RAW DATA:
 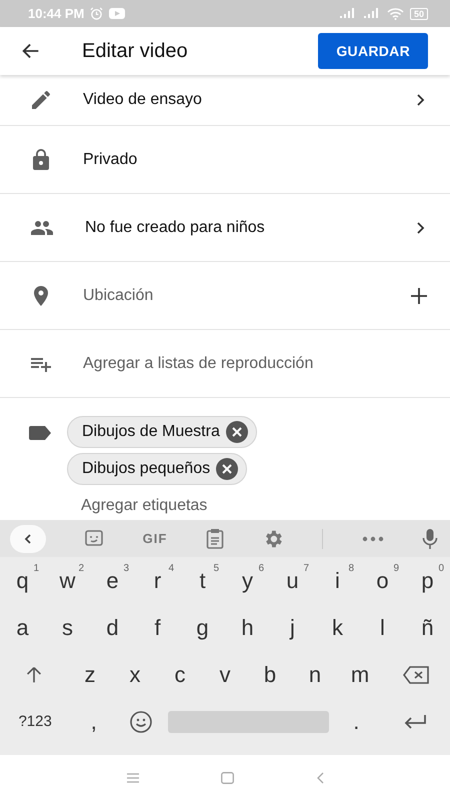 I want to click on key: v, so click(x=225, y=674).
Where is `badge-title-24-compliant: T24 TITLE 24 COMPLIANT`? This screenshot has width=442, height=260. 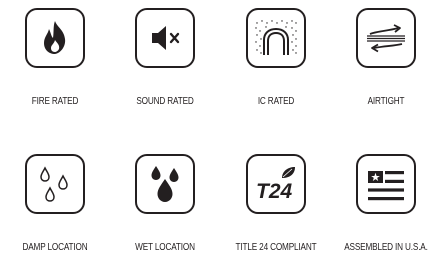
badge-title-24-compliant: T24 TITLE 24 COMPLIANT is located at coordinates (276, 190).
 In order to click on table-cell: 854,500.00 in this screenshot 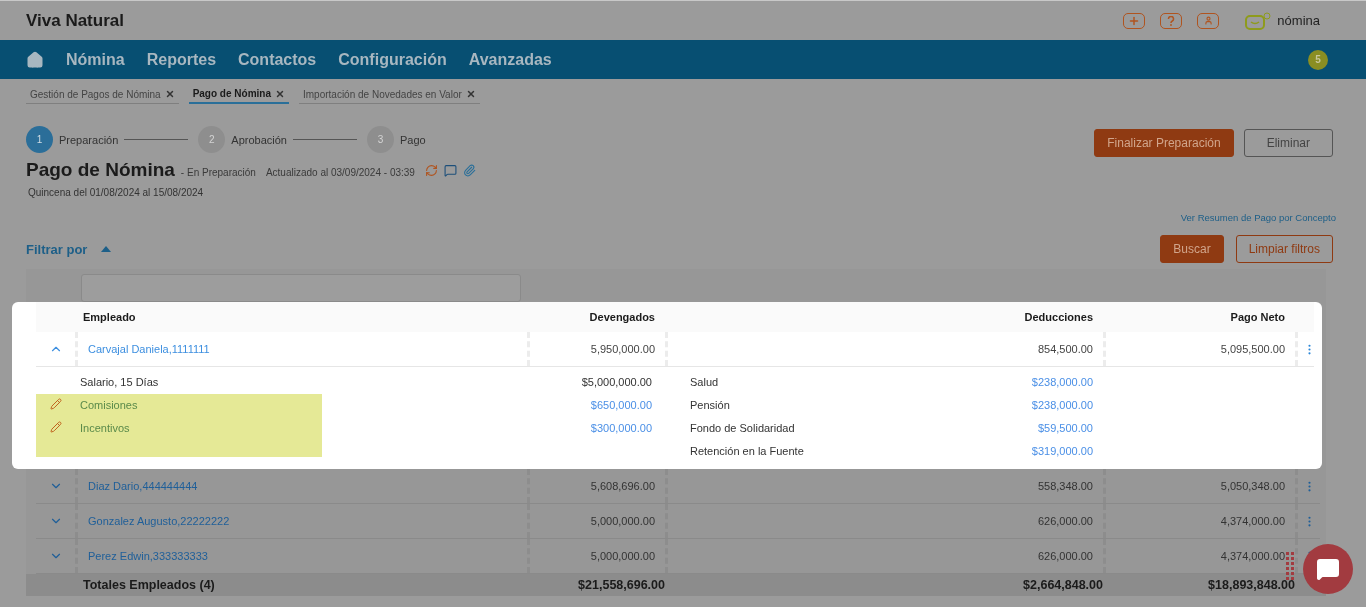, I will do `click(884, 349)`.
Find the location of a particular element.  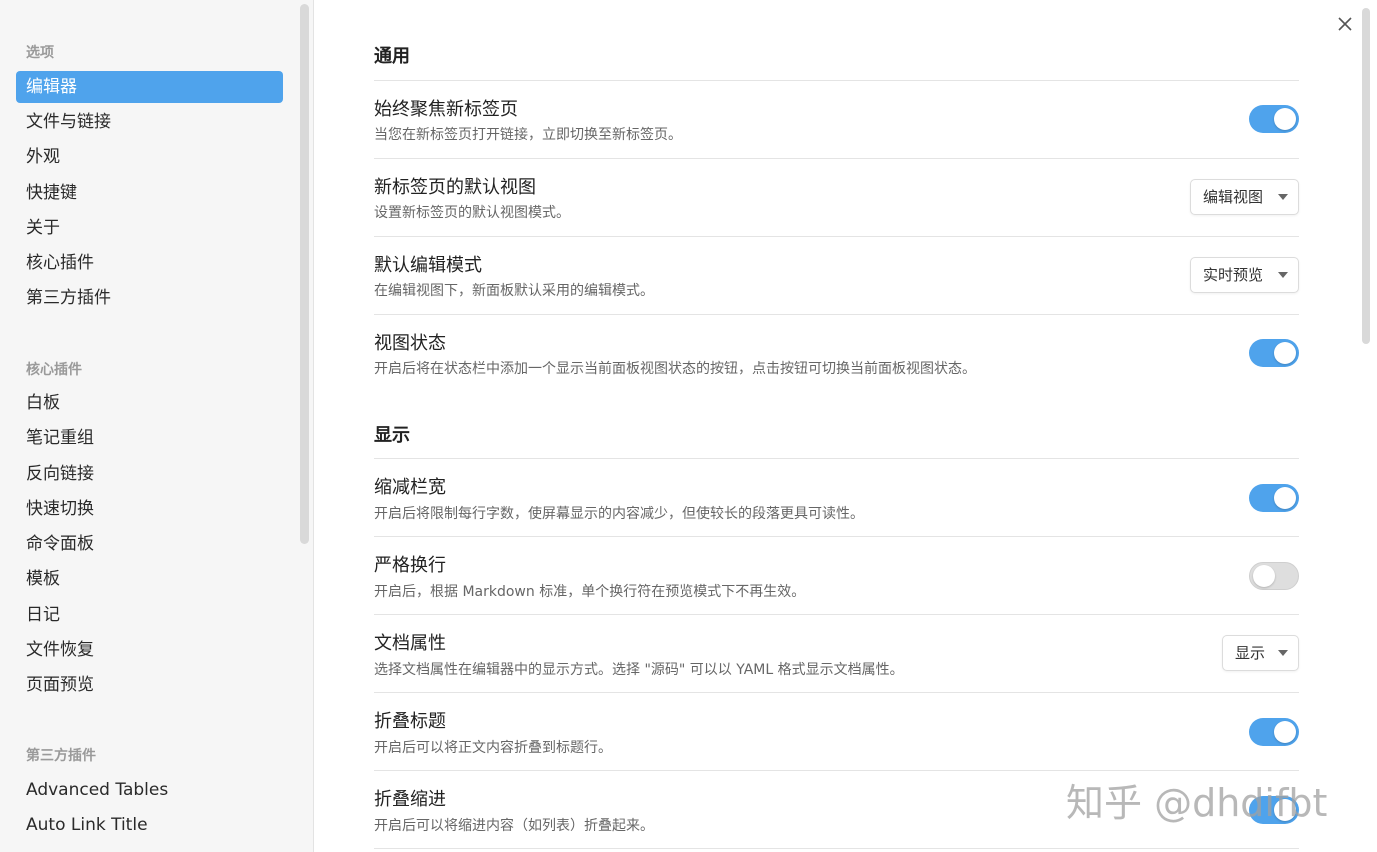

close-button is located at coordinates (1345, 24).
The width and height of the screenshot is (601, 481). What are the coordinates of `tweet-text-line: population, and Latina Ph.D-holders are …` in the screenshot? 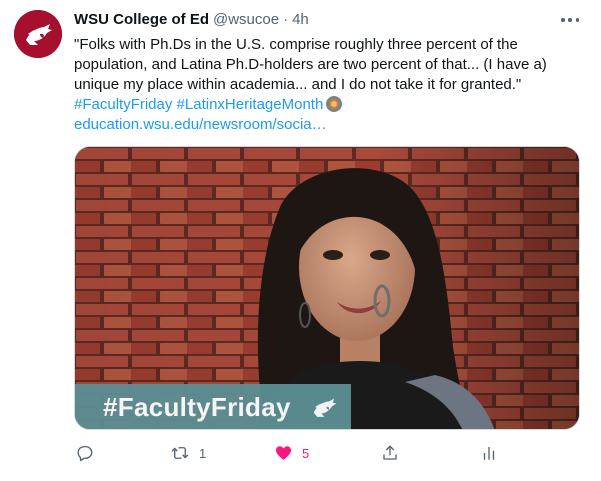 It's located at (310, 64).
...
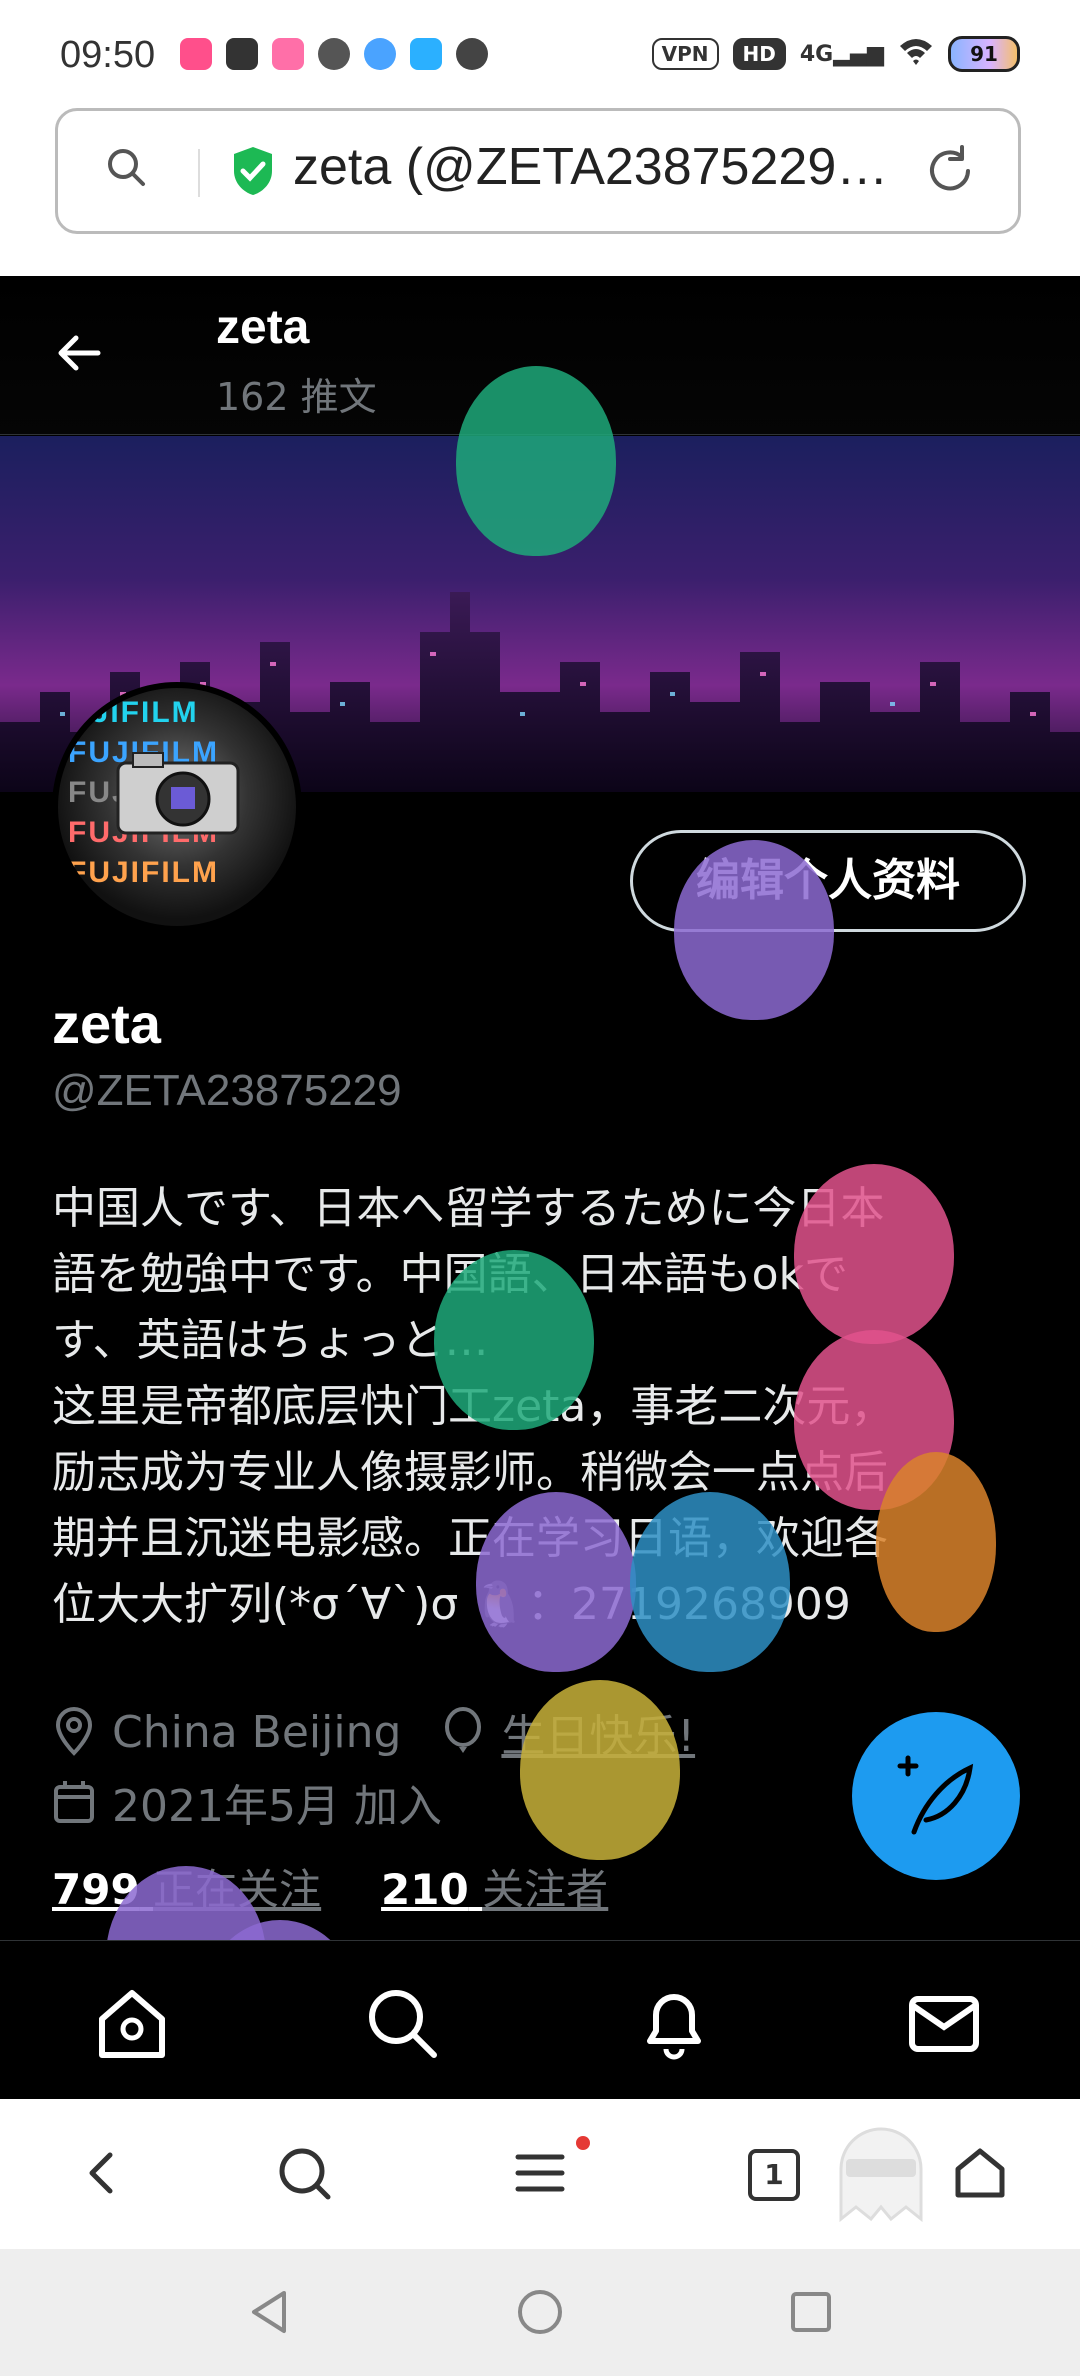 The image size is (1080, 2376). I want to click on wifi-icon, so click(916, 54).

TASK TO COMPLETE: Print everything from the line containing "I want to click on key: v, so" down to the line containing "badge-title-24-compliant: T24 TITLE 24 COMPLIANT is", both included. Leave the pictures out.

SOLUTION FOR THIS TASK:
  I want to click on key: v, so click(x=225, y=674).
Where is `badge-title-24-compliant: T24 TITLE 24 COMPLIANT`? This screenshot has width=442, height=260. 
badge-title-24-compliant: T24 TITLE 24 COMPLIANT is located at coordinates (276, 190).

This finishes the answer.